● SOURCE:

# # # # #

Permis
d'assassiner
La plupart des
chefs d'États détiennent le privilège exorbitant de pouvoir
décider de tuer en toute impunité au prétexte de lutte contre le
terrorisme. Les Américains admettent la pratique de « meurtres
ciblés », les Israéliens
parlent de « prévention
ciblée »,
les Français « d'opérations
homo » (pour homicide).
Hollande en aurait ordonné 40, Obama plus de 300, le record
serait détenu par Netanyahou. Quel est le « score »
des Russes, des Chinois, des Pakistanais et des autres ?
Il n'existe aucune estimation à l'échelle mondiale.
Ces
meurtres dans l'ombre pour des mauvaises raisons d'état soulèvent
des questions de droit dont les limites de tolérance par l'opinion
des réseaux sociaux mondialisés ont sans doute été atteintes avec
le martyr de Jamal Khashoggi.
La
politique de la terreur
La
longue préméditation, le lieu et le mode opératoire attestent que
le crime avait pour objectif de terroriser. Le banal accident de
voiture ou la rupture d'anévrisme provoqué n'ont sans doute jamais
été envisagés car ce sont des
procédés de « civilisés ». MBS ne recherchait pas
seulement la neutralisation d'un opposant mais l'exemplarité d'un
supplicié. « Rapportez moi la tête de ce chien »

# # # # #

● PROBLÈMES À RÉSOUDRE:
1. Traduisez en anglais cette phrase de la source : « Il n'existe aucune estimation à l'échelle mondiale. »
2. D'après la source, combien d'opérations Hollande en aurait-il ordonné ?
3. Renvoyez le passage de la source compris entre « Il n'existe aucune » et « de Jamal Khashoggi. », bornes incluses.

● DONNÉES DISPONIBLES:

# # # # #

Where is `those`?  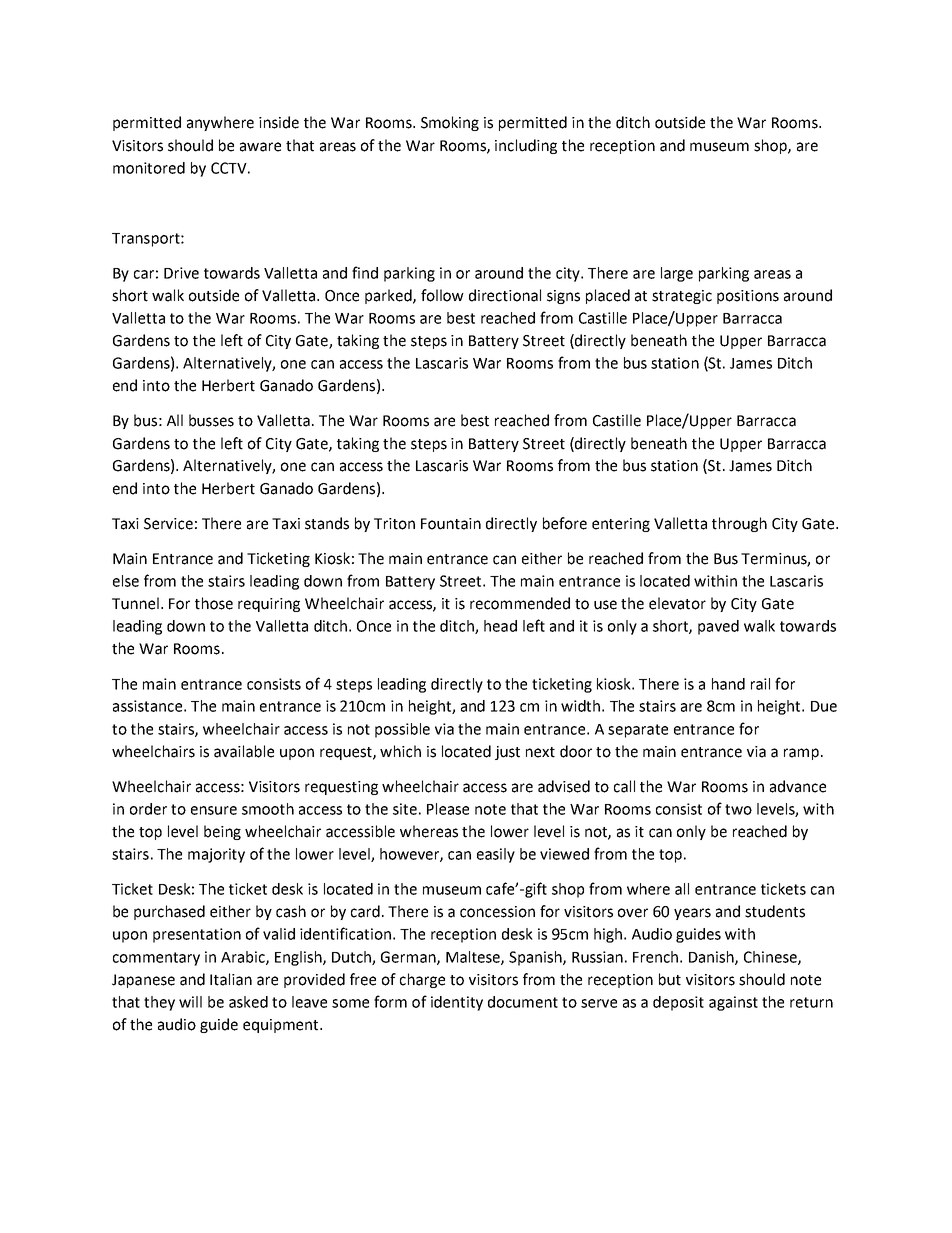
those is located at coordinates (214, 603).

# # # # #

● SOLUTIONS PAR TÂCHE:
1. There is no estimate on a global scale.

2. Il en aurait ordonné 40.

3.
Il n'existe aucune estimation à l'échelle mondiale.
Ces
meurtres dans l'ombre pour des mauvaises raisons d'état soulèvent
des questions de droit dont les limites de tolérance par l'opinion
des réseaux sociaux mondialisés ont sans doute été atteintes avec
le martyr de Jamal Khashoggi.